▶ _SELECTED EXCERPT_:
####################
Of course I have a nasty habit of responding before seeing replies,
apologies.

On 03/01/2016 10:24 AM, Vladimir Sementsov-Ogievskiy wrote:
> On 01.03.2016 16:47, Juan Quintela wrote:
>> John Snow <address@hidden> wrote:
>>> Hi Juan;
>>> We need your assistance in reviewing two competing designs for migrating
>>> some block data so we can move forward with the feature.
>>>
>>> First, some background:
>>>
>>> What: Block Dirty Bitmaps. They are simple primitives that keep track of
>>> which clusters have been written to since the last incremental backup.
>>>
>>> Why: They are in-ram primitives that do not get migrated as-is alongside
>>> block data, they need to be migrated specially. We want to migrate them
>>> so that the "incremental backup" feature is available after a migration.
>>>
>>> How: There are two competing designs, see below.
>>>
>>>
>>> Design Option #1: Live Migration
>>>
>>> Just like block data and ram, we make an initial pass over the data and
>>> then continue to re-transmit data as necessary when block data becomes
>>> dirtied again.
>>>
>>> This is a simple, bog-standard approach that mimics pretty closely how
>>> other systems are migrated.
>>>
>>> The series is here from November:
>>> https://lists.nongnu.org/archive/html/qemu-devel/2015-11/msg02717.html
>>>
>>> Most of the block-specific stuff has been reviewed, but it never got any
>>> reviews by the migration maintainers. It's reasonably rotted by this
>>> point, but it probably would not be a herculean effort to revive it.
>> After this week I will take a look at this series.
>>
>>> Design Option #2: "Postcopy" Migration
>>>
>>> https://lists.nongnu.org/archive/html/qemu-devel/2016-02/msg02793.html
>>>
>>> The concept here is that incremental backup data can be treated simply
>>> as best-effort; if it is lost, it's not a big deal. We can reconstitute
>>> the data or simply start a new incremental backup sync point with a full
>>> backup.
>>>
>>> The idea then is that instead of the incremental live migration, we just
>>> wait to copy the bitmap until after the pivot and send it all at once.
>>> This is faster and a bit more efficient, and will scale pretty nicely to
>>> even quite large bitmaps.
>> How big is it?
>> And what is a normal rate of dirtying of that bitmap?
> 
> Default granularity for the bitmap is 64kb, so for different disk sizes
> bitmap size would very like this:
> 
> disk        bitmap
> 20gb      40kb
> 512gb    1mb
> 16tb       32mb
> 

And in general, smaller granularities don't make sense, so these values
are pragmatic worst-case. You probably would not use a 64KiB cluster
size for a 16TiB disk.
####################
▶ _Rows from a screen-grounding dataset_:
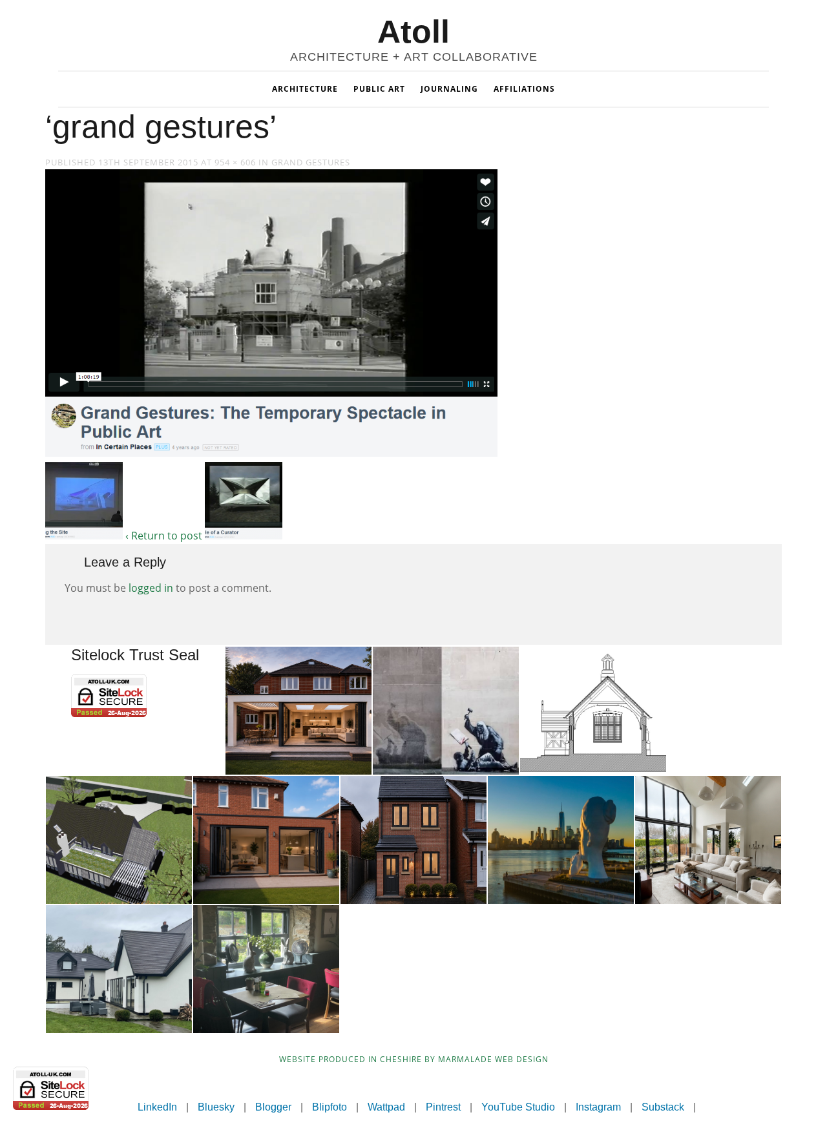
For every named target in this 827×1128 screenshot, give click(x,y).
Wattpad (386, 1107)
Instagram (598, 1107)
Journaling (449, 88)
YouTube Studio (518, 1107)
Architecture (305, 88)
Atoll (413, 32)
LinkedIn (157, 1107)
####################
▶ _EXERCISE TASK_: Swap "assistance" for "help" in the dirty-bitmap migration thread and write out the passage starting at "Of course I" and ending at "with the feature.". This material has no connection to the text.

▶ _TASK SOLUTION_:
Of course I have a nasty habit of responding before seeing replies,
apologies.

On 03/01/2016 10:24 AM, Vladimir Sementsov-Ogievskiy wrote:
> On 01.03.2016 16:47, Juan Quintela wrote:
>> John Snow <address@hidden> wrote:
>>> Hi Juan;
>>> We need your help in reviewing two competing designs for migrating
>>> some block data so we can move forward with the feature.